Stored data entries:

____

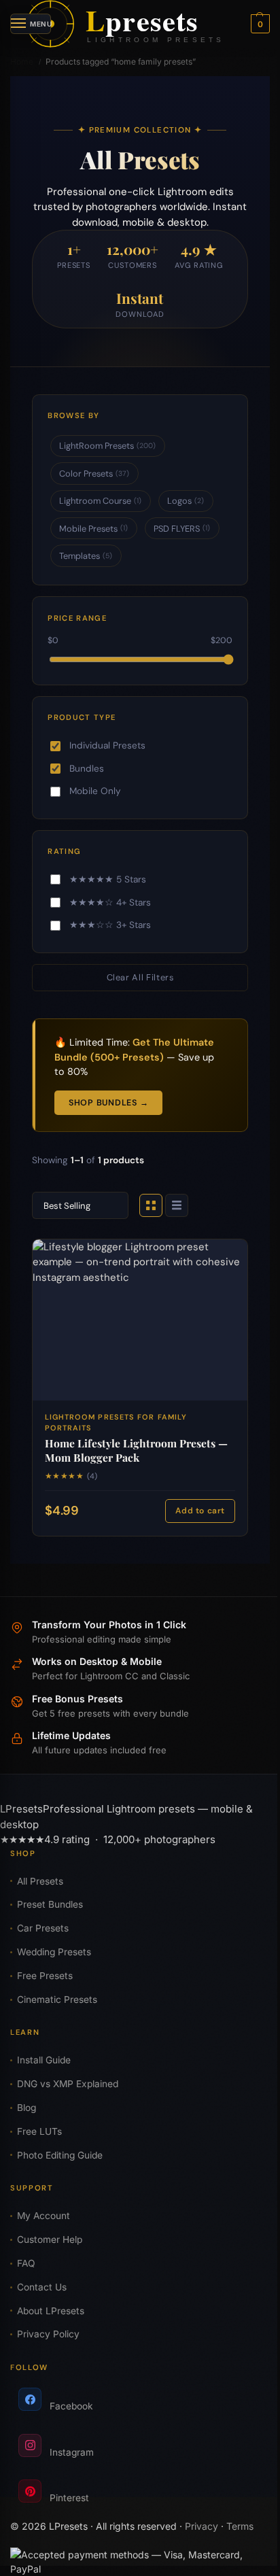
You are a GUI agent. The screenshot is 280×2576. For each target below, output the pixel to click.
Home (21, 61)
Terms (239, 2526)
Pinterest (69, 2497)
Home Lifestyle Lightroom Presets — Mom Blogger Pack (136, 1450)
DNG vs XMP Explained (67, 2083)
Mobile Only (95, 791)
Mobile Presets (93, 528)
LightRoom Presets (107, 445)
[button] (258, 23)
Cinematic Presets (57, 1999)
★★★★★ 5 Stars (107, 879)
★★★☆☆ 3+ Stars (110, 925)
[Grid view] (150, 1205)
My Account (43, 2215)
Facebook (71, 2406)
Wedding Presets (54, 1951)
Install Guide (44, 2060)
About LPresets (50, 2310)
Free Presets (45, 1975)
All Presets (40, 1881)
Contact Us (42, 2287)
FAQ (26, 2263)
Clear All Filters (140, 977)
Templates (85, 556)
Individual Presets (107, 745)
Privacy (201, 2526)
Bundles (86, 768)
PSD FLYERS (182, 528)
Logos (185, 500)
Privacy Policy (48, 2334)
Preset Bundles (50, 1904)
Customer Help (49, 2239)
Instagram (72, 2452)
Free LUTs (39, 2131)
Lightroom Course (100, 500)
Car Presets (43, 1928)
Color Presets (94, 473)
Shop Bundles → (108, 1102)
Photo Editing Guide (60, 2155)
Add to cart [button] (200, 1510)
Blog (26, 2107)
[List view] (176, 1205)
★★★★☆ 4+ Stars (110, 902)
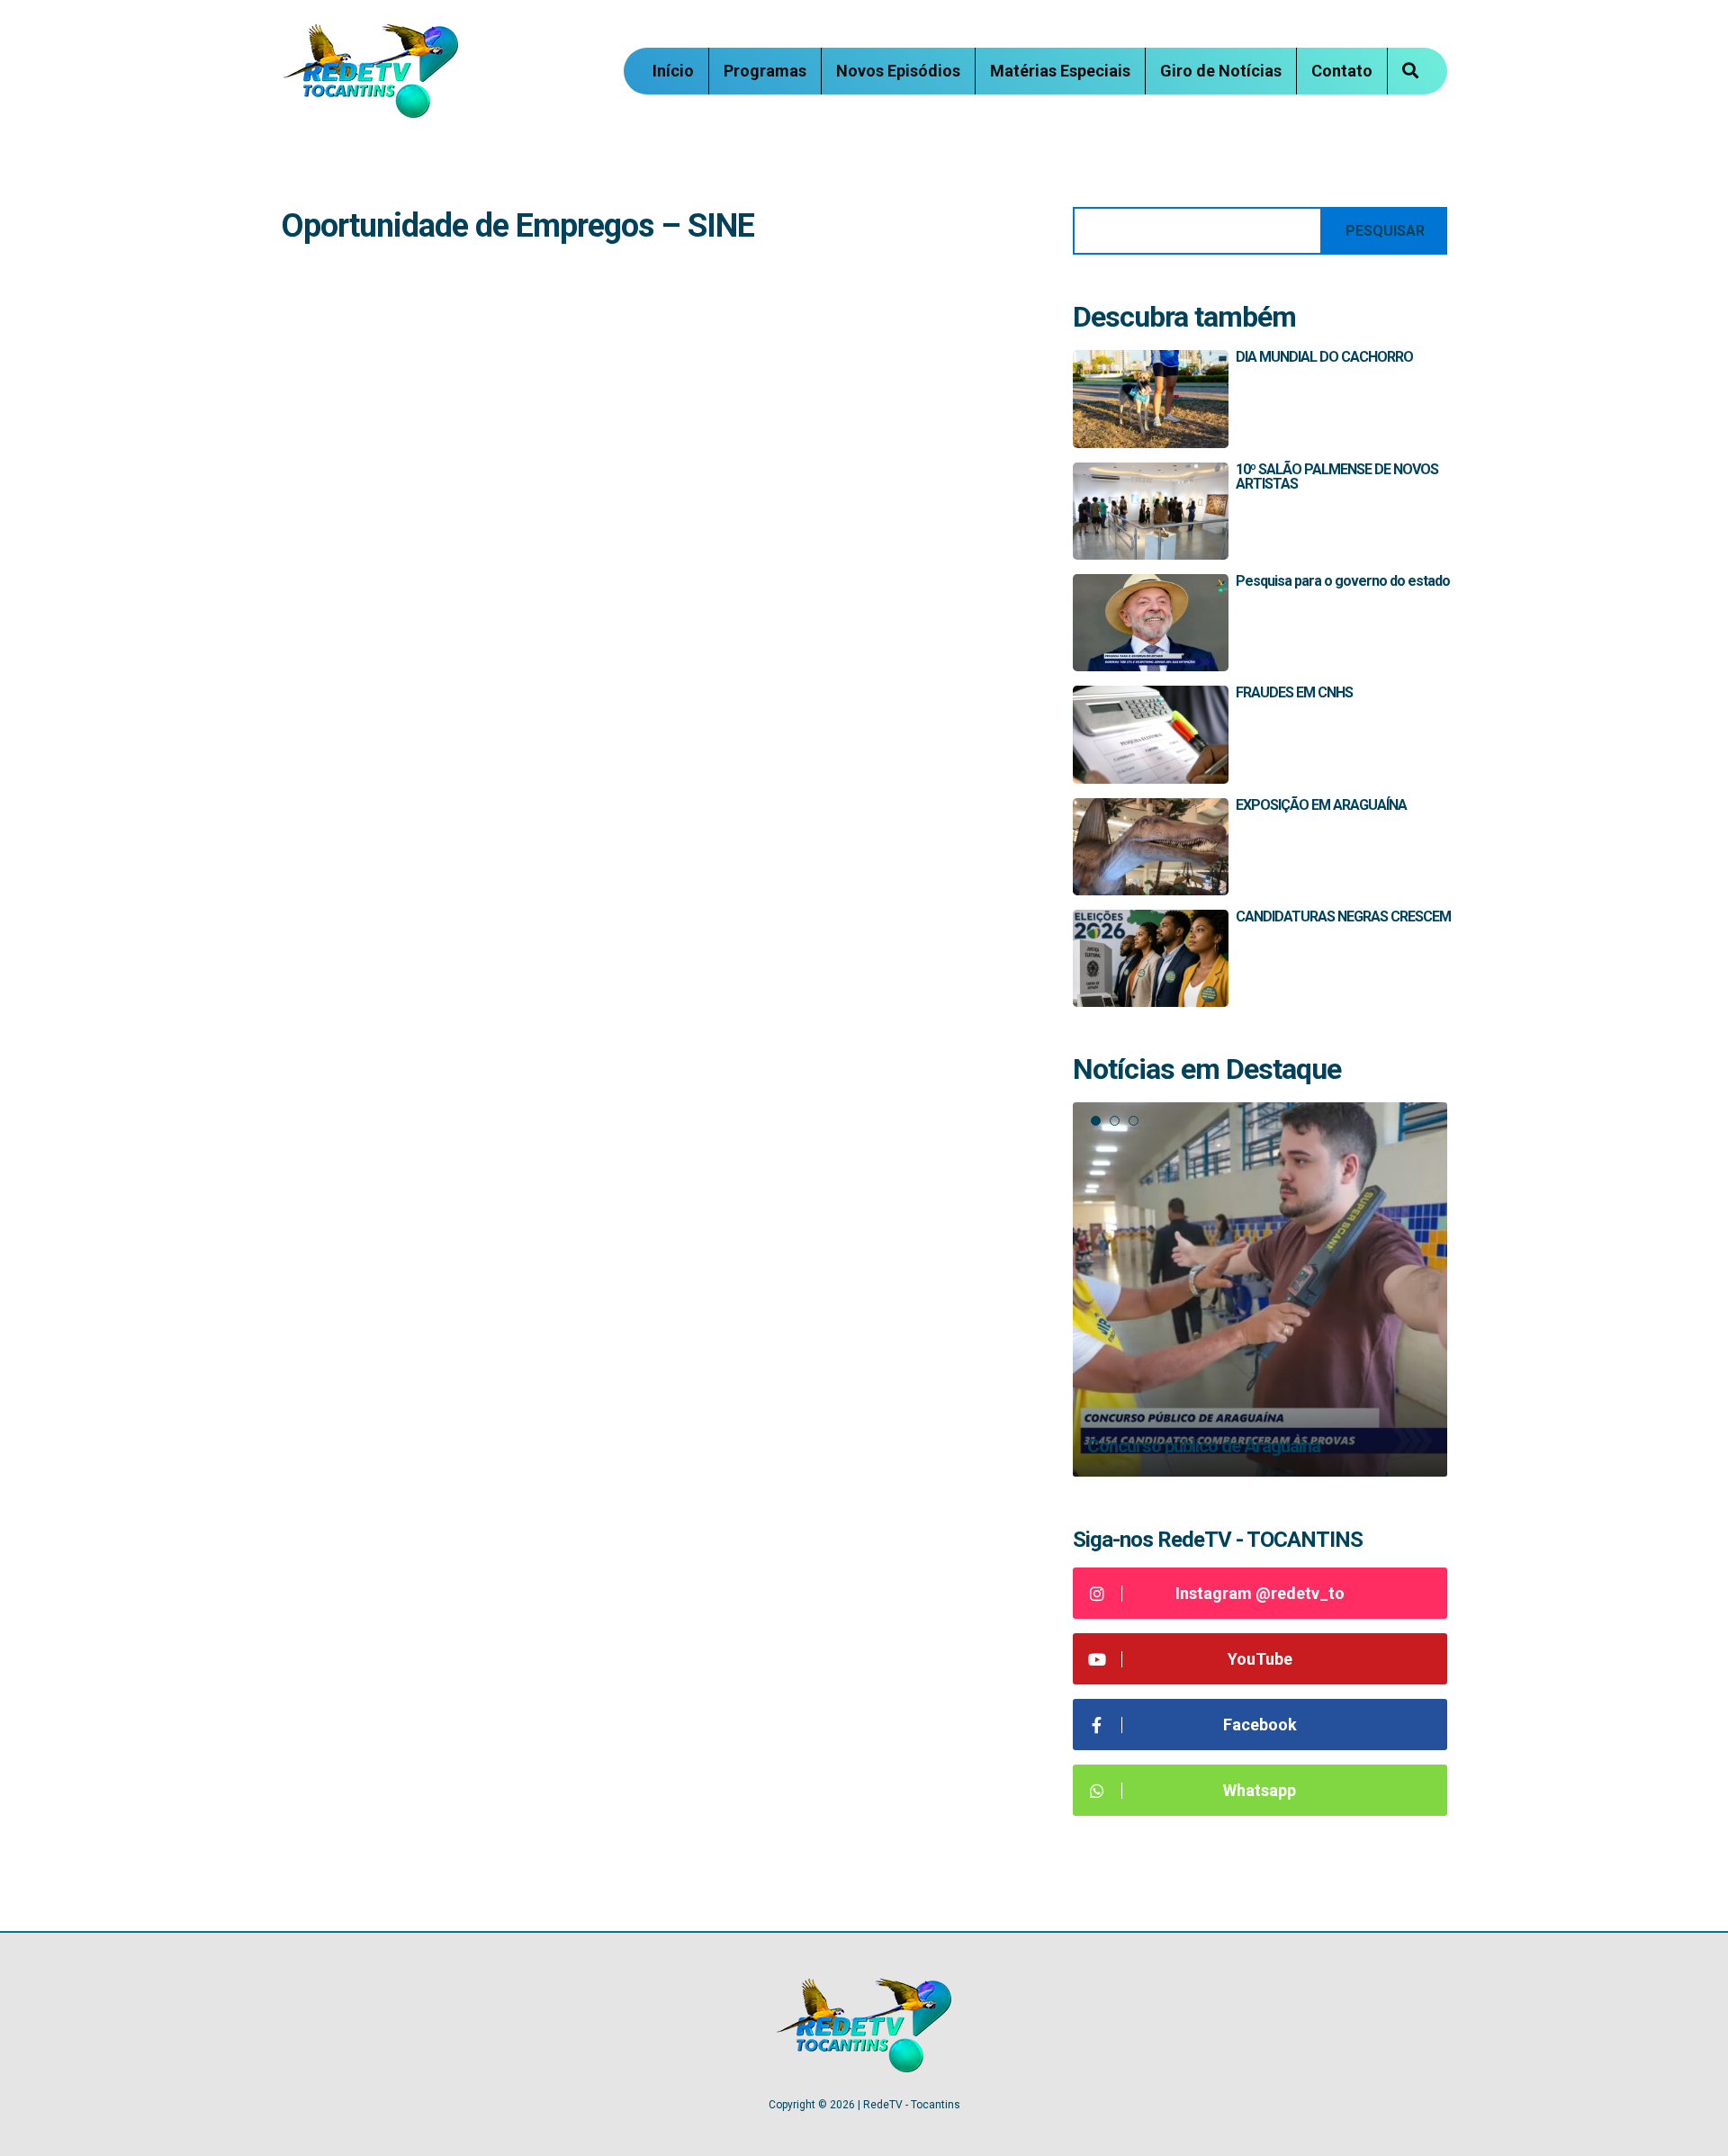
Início (673, 70)
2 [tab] (1115, 1121)
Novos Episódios (898, 70)
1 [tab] (1096, 1121)
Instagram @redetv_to (1260, 1593)
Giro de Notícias (1221, 70)
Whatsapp (1259, 1790)
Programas (765, 70)
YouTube (1260, 1658)
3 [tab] (1133, 1121)
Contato (1341, 70)
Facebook (1260, 1724)
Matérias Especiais (1060, 70)
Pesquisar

____

TASK INSTRUCTIONS:
Reply with the number of lines in the preceding entries that contain "Home", and no other words.

SOLUTION TO THE EXERCISE:
2